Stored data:
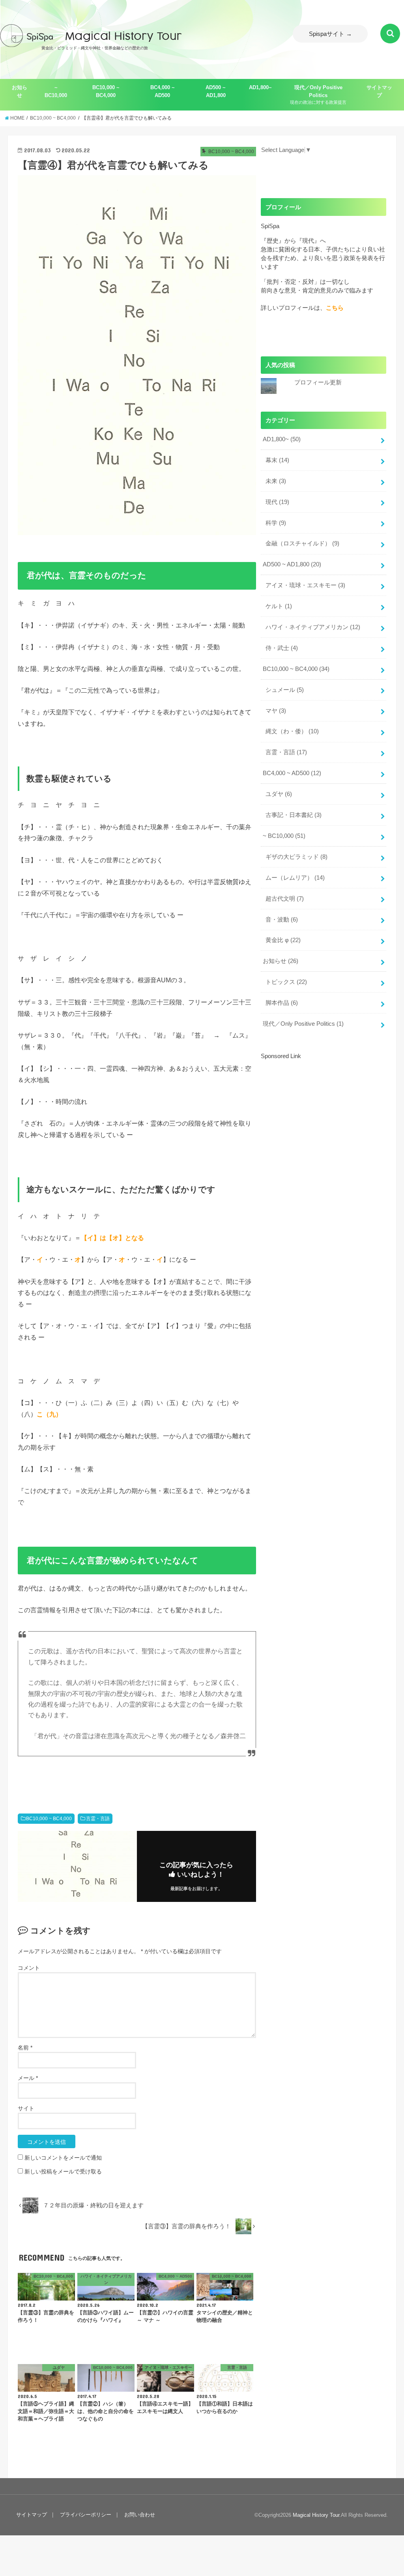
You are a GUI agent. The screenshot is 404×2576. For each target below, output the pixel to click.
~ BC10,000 (56, 91)
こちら (335, 308)
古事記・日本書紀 (294, 815)
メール (28, 2078)
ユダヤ (279, 794)
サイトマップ (379, 91)
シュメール (285, 690)
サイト (26, 2108)
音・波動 (282, 919)
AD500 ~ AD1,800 (216, 91)
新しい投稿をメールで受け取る (63, 2171)
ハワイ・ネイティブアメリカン (313, 627)
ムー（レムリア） (295, 878)
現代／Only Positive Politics (318, 94)
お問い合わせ (139, 2515)
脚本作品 (282, 1003)
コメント (29, 1968)
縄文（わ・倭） (292, 731)
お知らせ (19, 91)
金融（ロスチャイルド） (302, 543)
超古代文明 (285, 899)
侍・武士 (282, 648)
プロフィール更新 (318, 382)
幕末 (277, 460)
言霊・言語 (98, 1818)
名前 (25, 2047)
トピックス (286, 982)
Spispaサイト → (330, 33)
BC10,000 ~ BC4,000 (106, 91)
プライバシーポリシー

Try it: Beginning at the line that contains "幕末 (277, 460)", reproduce every line down to the last line of the entries above, exactly and only those.

Output of the exercise:
幕末 (277, 460)
言霊・言語 (98, 1818)
名前 (25, 2047)
トピックス (286, 982)
Spispaサイト → (330, 33)
BC10,000 ~ BC4,000 (106, 91)
プライバシーポリシー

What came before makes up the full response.